If a fee isn't in the contract, you shouldn't be paying it. If the contract is vague ("fees as per our standard schedule"), get the schedule attached and referenced. Our Squamish property management fees guide covers what's normal so you can sanity-check what's written.
Term and termination: can you leave?
This is one of the two clauses owners most often skim and later regret. Read it slowly:
- Term. Is it month-to-month, or a fixed initial term (one year is common)?
- Notice to terminate. How much, in what form (written, almost always), sent where.
- Early-termination fee. Is there a charge for leaving before a fixed term ends? How much?
- Auto-renewal. Does it renew automatically unless you cancel in a specific window? This is the quiet trap: a missed calendar reminder locks you in for another year.

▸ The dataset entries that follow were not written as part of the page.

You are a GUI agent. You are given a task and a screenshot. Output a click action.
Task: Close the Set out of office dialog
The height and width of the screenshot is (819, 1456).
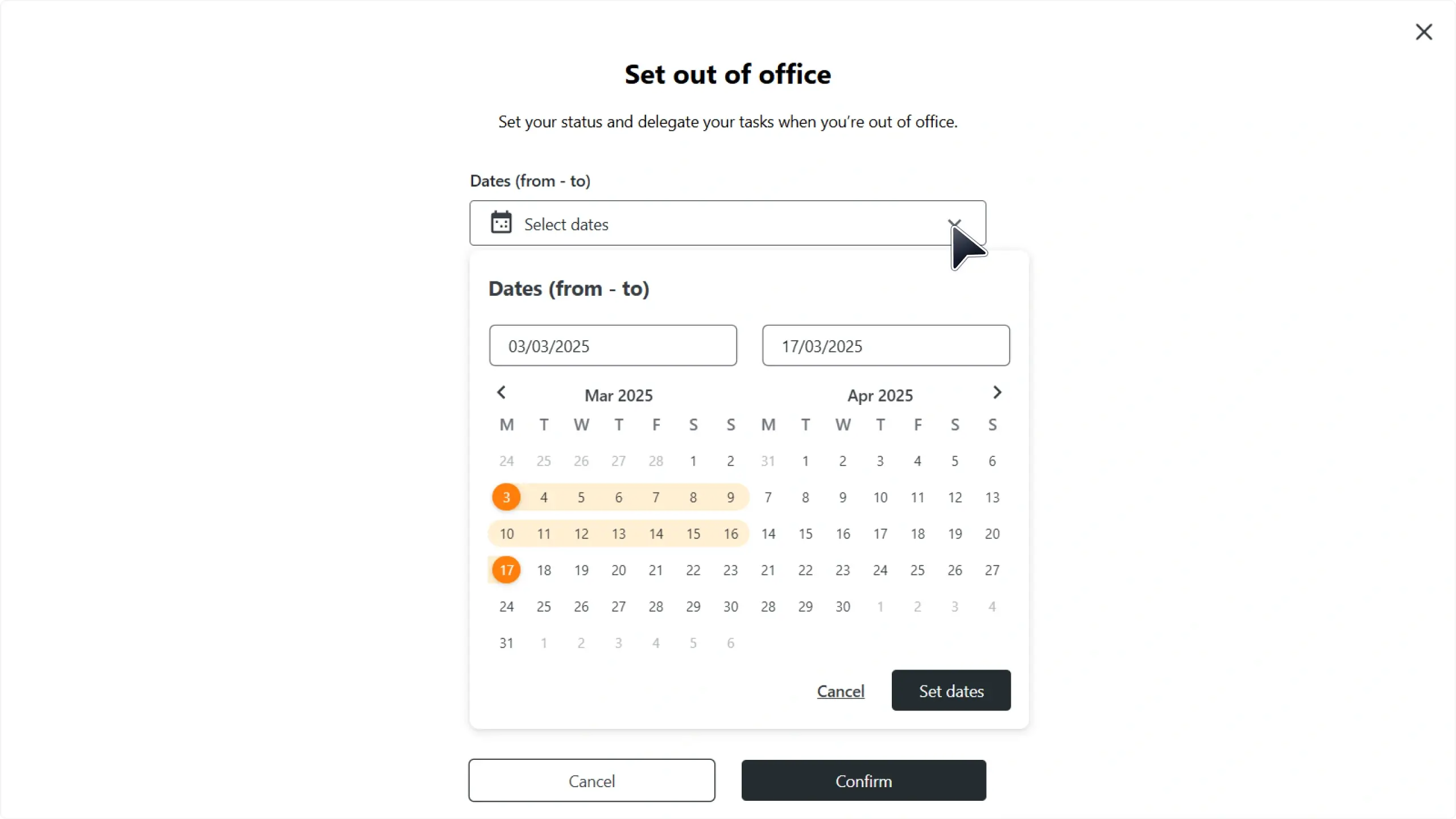[x=1424, y=32]
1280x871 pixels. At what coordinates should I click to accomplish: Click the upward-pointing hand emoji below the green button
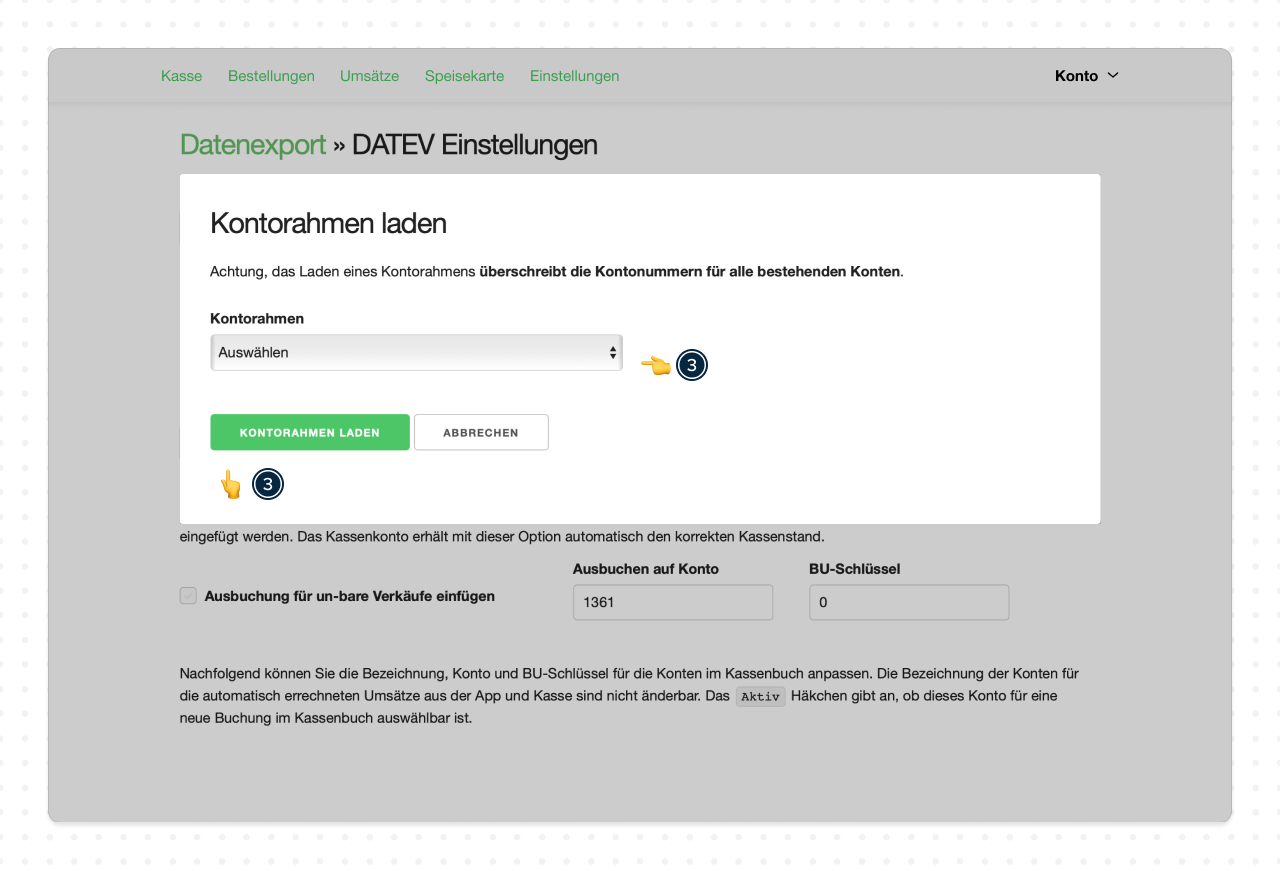[231, 485]
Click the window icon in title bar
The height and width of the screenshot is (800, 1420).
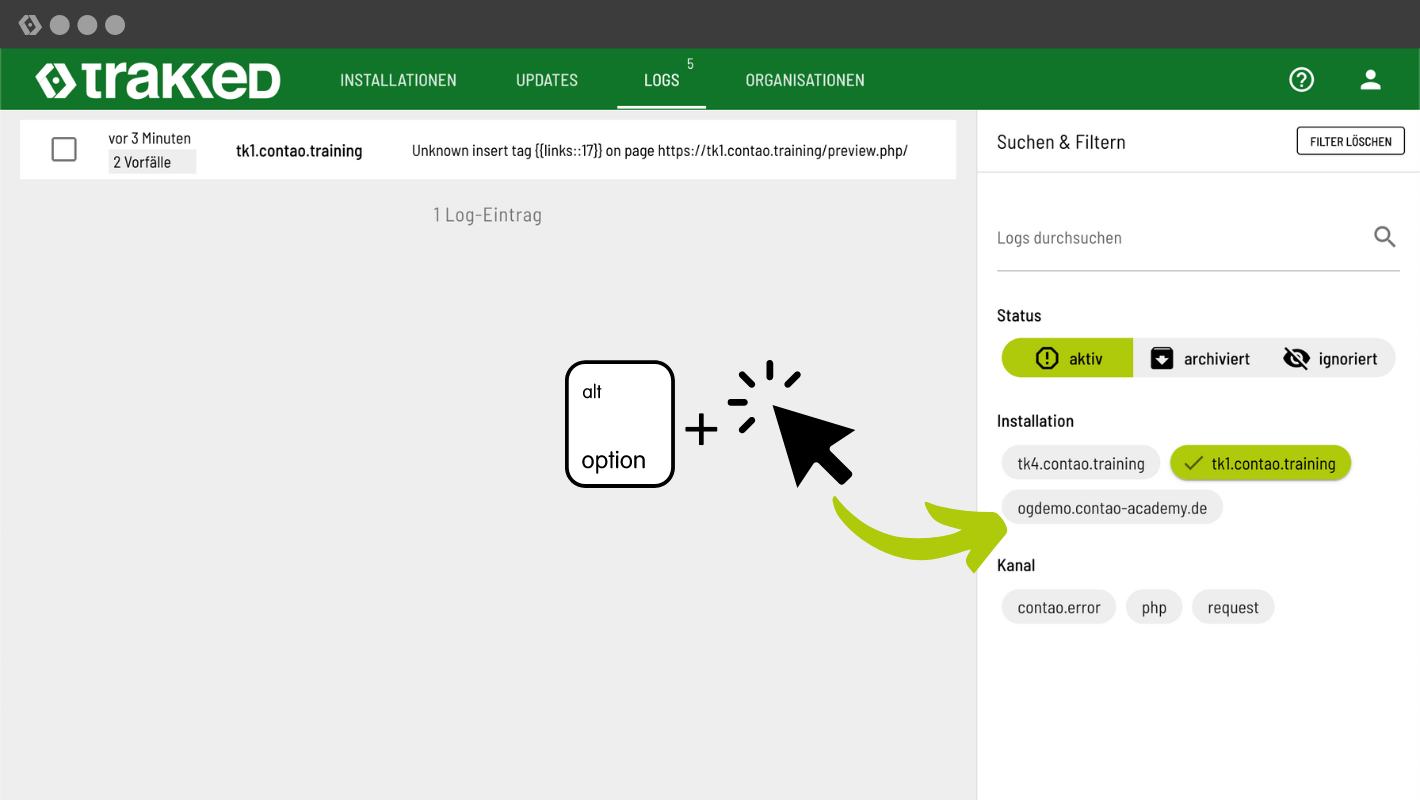(x=30, y=25)
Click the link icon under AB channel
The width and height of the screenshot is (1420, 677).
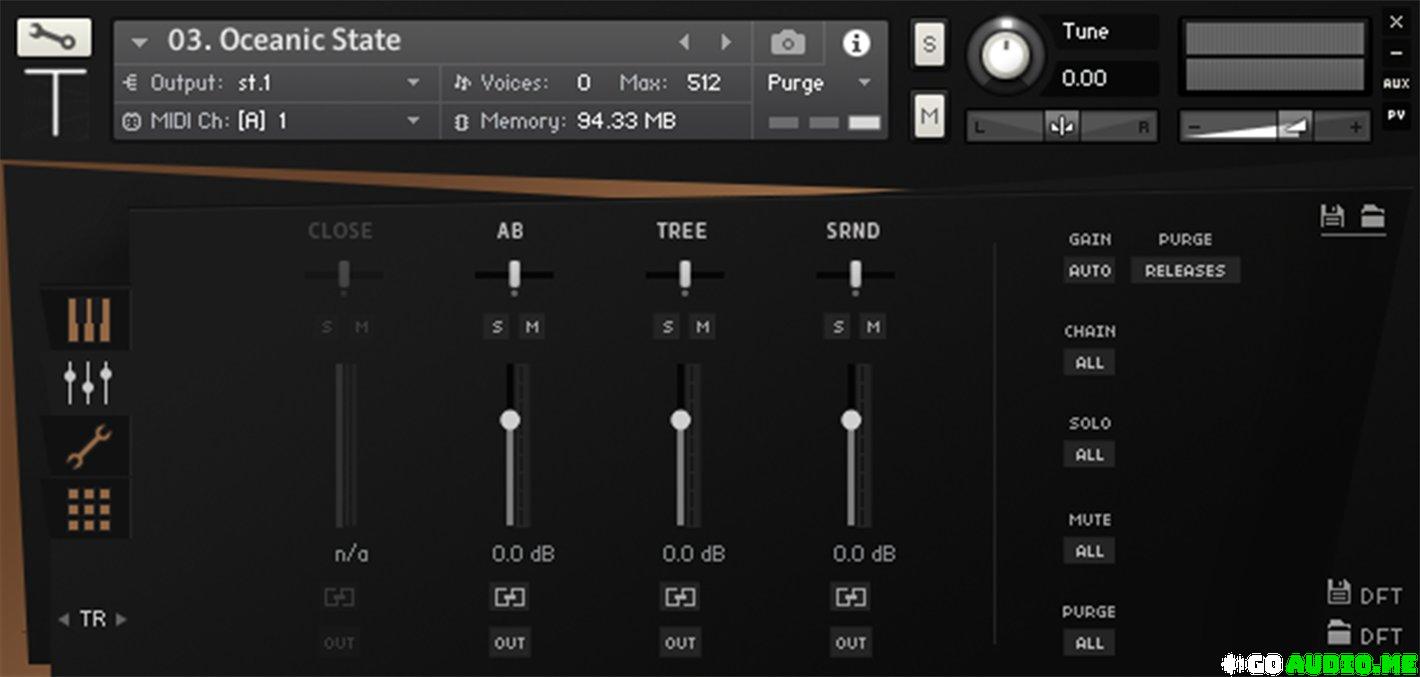tap(510, 597)
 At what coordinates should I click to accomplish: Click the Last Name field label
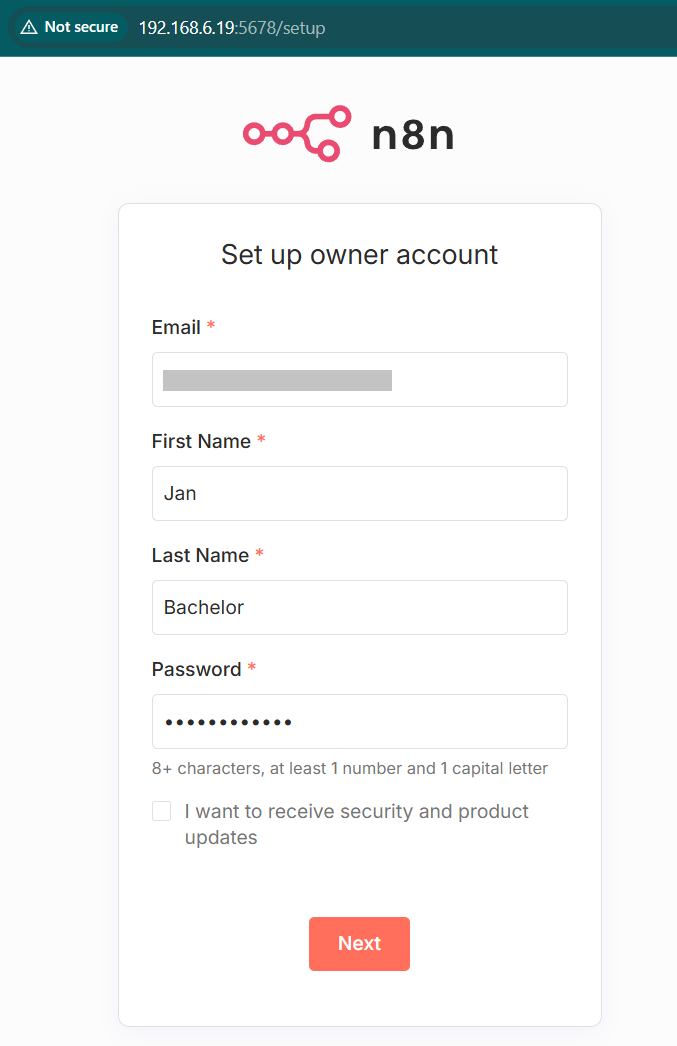point(200,555)
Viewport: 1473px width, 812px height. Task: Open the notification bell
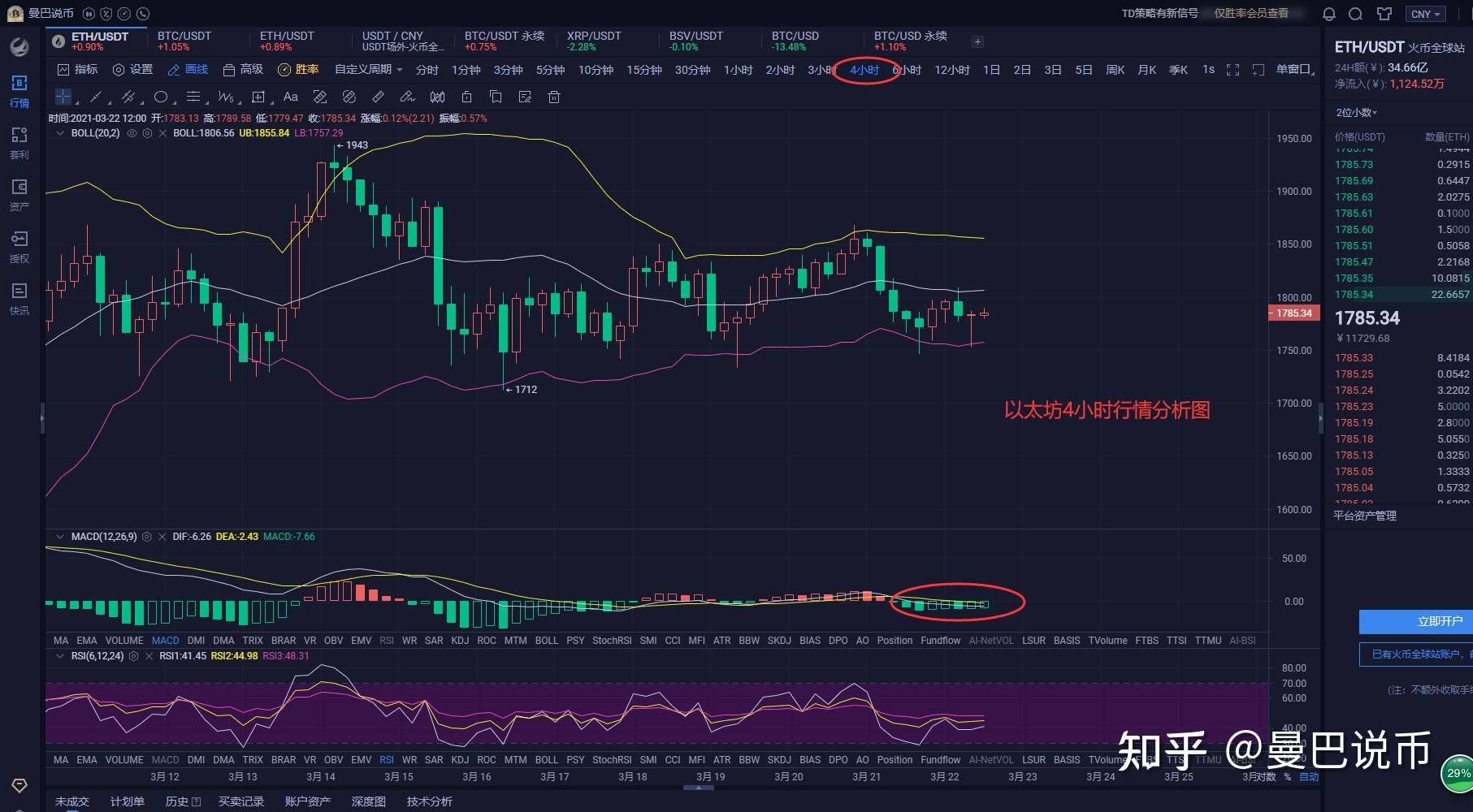tap(1329, 14)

- Handover obligations. What the manager must give you on termination: the tenancy agreement and addenda, the deposits plus interest, keys and codes, the rent ledger, copies of notices served, the vendor list, the status of open work orders.
What good looks like: a reasonable notice period (often 30 to 90 days), no punitive exit fee, no auto-renewal you have to actively escape, and a clear, complete handover obligation. What to push back on: long lock-ins with steep exit fees, auto-renewal, and vague language about who gets the file. Our guide to switching property managers in Squamish walks through what a clean exit should look like. Read it before you sign, not after.
From our team
The two clauses to read slowly are the spending-authority threshold and the termination terms. The first decides how much of your money the manager can commit on their own; the second decides whether you can walk away if it isn't working. Skim everything else if you must, but read those two carefully.
Scope of services: what's in, what's out
The contract should describe what the manager actually does (leasing, rent collection, maintenance coordination, inspections, reporting, compliance) and, just as importantly, what's excluded or billed separately. Common exclusions: major renovations (project fee), eviction proceedings beyond a certain point, legal representation, and anything unusual to the property.
The test: "everything is included" is not a real answer. It just means you'll discover the exclusions when you're billed for one. A contract that names the scope and lists the carve-outs is being honest with you. When you're vetting managers in the first place, "what's not included?" is one of the 12 questions to ask.
Spending authority: how much can they commit?
The other clause owners regret skimming. It sets the dollar threshold below which the manager can authorise a repair without calling you, and above which they must contact you first, usually with an exception for genuine emergencies where waiting could make things worse.
Why it matters: set too high, you lose oversight of your own money. Set too low, the manager is pinging you about every minor fix and the whole point of hiring out is gone. A sensible threshold (high enough to keep routine repairs moving, low enough that anything significant gets a call) with a clear emergency carve-out is exactly right. If the contract is silent on this, that's a gap, not a convenience. Pin it down.
Indemnity and insurance: who carries the risk?
This is where a standard-looking contract can quietly tilt against you. Look for:
- What you're indemnifying the manager for. A clause where you agree to cover the manager for essentially everything, including their own negligence, is worth pushing back on. The manager should carry their own errors-and-omissions coverage and stand behind their own work. Indemnifying them for their mistakes is backwards.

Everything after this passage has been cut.